In general, the traps in the fold and thrust belts are of the structural anticline type; however, where the porosity of the reservoir is controlled by stratigraphic factors, combination traps may be present.

In some areas, underneath the overthrust external edge of the belts, "subthrust," still untested plays may be present, either in the lowermost structural units of the belts or in the underlying foreland. This type of play has been successfully tested in the southern Apennines.

In the undeformed foreland, structural traps in the Mesozoic succession are related to the extensional synsedimentary tectonics, whereas in the Pliocene succession stratigraphic type traps prevail. In the northern Adriatic, where the Pliocene-Quaternary sediments unconformably overlie a Mesozoic carbonate eroded surface, important gas fields were found in gentle drape anticlines.

Petroleum systems

The petroleum systems in the southern Alps, Po-Veneto plain, and northern Adriatic area may be classified in three main types:

  • Triassic source rocks where oil (light to heavy), condensates, and thermogenic gas were generated during Mesozoic and Neogene subsidence and migrated into Mesozoic carbonate reservoirs, in structural traps (Riva di Solto, Meride, Emma P.S.);

  • Miocene source rocks (flysch), where light oil, condensates, and thermogenic gas were generated during Pliocene, probably from deep subthrust successions, and migrated into sandy Neogene reservoirs, in structural and combination traps (Cortemaggiore field); and

  • Pliocene, Quaternary (and subordinately Late Miocene) source rocks, where biogenic dry gas was generated during the diagenetic stage and contemporaneously migrated into sandy Pliocene-Quaternary reservoirs, in structural, combination, and stratigraphic traps. This petroleum system includes most of the Po plain and northern Adriatic gas fields.

The oils of some fields in the eastern Po plain (Cavone and Bagnolo fields) are not correlatable to a definite source, although a Mesozoic origin is probable.

Search status, future

The large number of plays existing in the area have been defined and explored at different times, hence their exploration maturity stages also differ.

Pliocene-Quaternary plays have been explored since the 1950s; the more evident structural features were drilled first, then the stratigraphic plays. The present exploration, aimed at subtle traps and requiring sophisticated seismic acquisition and interpretation, is still significantly successful.
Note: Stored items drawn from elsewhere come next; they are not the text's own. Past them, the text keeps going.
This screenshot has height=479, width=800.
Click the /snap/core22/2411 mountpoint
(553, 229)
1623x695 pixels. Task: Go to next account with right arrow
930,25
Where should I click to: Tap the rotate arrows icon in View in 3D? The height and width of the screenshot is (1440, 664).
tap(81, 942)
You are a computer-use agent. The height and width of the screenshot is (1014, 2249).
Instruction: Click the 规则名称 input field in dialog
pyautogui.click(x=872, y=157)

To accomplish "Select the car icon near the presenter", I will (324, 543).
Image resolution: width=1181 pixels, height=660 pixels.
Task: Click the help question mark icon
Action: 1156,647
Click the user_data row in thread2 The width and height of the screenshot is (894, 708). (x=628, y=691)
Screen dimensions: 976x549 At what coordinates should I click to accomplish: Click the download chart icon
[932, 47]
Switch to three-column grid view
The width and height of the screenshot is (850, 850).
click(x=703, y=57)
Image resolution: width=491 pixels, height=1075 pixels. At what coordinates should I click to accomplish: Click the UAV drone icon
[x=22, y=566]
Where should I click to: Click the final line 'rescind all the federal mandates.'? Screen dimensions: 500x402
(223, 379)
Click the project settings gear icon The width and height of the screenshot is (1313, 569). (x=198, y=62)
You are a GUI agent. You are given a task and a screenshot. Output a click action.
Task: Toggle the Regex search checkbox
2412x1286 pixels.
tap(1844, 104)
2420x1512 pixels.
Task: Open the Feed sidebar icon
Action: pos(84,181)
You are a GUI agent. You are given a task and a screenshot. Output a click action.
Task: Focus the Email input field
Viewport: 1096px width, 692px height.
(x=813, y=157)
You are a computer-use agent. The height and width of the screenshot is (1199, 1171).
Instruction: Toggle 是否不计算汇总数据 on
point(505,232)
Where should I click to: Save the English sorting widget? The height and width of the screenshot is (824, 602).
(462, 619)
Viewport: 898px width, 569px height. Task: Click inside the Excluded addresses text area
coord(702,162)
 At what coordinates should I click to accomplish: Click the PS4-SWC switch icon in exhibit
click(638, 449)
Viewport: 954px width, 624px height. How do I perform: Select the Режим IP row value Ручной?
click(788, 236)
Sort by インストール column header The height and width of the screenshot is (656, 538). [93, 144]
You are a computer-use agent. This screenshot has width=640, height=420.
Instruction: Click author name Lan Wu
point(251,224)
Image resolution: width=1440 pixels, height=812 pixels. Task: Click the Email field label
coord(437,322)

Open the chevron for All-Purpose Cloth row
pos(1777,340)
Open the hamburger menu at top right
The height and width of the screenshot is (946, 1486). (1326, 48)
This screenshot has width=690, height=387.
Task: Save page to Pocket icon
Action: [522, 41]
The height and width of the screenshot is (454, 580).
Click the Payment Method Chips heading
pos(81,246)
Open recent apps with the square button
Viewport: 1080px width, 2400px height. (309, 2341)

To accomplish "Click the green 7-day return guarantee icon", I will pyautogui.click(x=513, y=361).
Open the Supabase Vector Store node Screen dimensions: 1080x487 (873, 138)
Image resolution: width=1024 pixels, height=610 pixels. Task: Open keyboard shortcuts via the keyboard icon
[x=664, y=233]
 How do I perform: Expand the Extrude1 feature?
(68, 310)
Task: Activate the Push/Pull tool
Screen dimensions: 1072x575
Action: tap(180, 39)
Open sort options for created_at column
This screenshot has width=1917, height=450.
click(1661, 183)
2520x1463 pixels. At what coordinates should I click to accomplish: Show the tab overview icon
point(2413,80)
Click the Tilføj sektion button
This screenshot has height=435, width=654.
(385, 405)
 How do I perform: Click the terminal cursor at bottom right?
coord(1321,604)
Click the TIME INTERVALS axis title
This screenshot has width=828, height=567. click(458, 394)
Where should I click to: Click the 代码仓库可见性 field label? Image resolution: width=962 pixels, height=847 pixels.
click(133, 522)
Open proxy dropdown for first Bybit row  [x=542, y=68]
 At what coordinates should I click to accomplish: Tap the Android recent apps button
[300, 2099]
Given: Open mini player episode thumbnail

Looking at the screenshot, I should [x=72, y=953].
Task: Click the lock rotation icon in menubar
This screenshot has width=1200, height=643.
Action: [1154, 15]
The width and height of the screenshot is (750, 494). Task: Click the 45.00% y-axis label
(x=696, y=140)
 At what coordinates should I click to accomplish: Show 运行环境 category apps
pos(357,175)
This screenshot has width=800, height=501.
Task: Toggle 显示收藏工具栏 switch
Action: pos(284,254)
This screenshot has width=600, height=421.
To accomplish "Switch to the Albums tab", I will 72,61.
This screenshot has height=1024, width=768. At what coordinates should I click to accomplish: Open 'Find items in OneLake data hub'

The poor quality of the seismic response into the Mesozoic carbonate section delayed the definition of the Mesozoic plays to the beginning of the 1970s, when the first commercial results were obtained. On a total of about 1,300 exploration wells drilled in the area, fewer than 150 penetrated Mesozoic and only about 40 of those reached Triassic. Information is therefore relatively scant if compared with the data concerning the Tertiary clastic succession. In a large part of the area deep wells, in the order of 5,000 m or more, will be necessary in order to reach the early Mesozoic section.

Analysis of the exploration history of the area leads one to conclude that, in general, future discoveries will depend on the use of up-to-date prospecting techniques and on their progress. Skilled interpretation, based on up-to-date geological models, will also be indispensible.

Bibliography

Errico, G., Groppi, G., Savelli, S., and Vaghi, G.C., Malossa field: A deep discovery in the Po Valley, Italy, AAPG Memoir 30, 1980.

Rigo, Fabrizio, Italy to open "exclusive" Po basin area in 1992, OGJ, May 27, 1991, p. 102.

The Authors

Prof. Marco Pieri was a geologist in the AGIP group from 1951-82 as regional exploration manager and assistant to the general exploration manager. Since 1982 he worked as a consultant and is currently lecturing petroleum geology at the University of Florence.

Dr. Giovanni Flores started his activity as petroleum geologist in 1939 in Albania with AGIP. After the war he worked with Esso and since 1947 with Gulf in Cuba and Belize, then in Sicily, East Africa, the Iberian peninsula, and Zaire until 1972, when he started work as a consultant in Florence, Italy. In that capacity he had assignments with major companies in Italy, East Africa, Brazil, California, Sicily, and Portugal.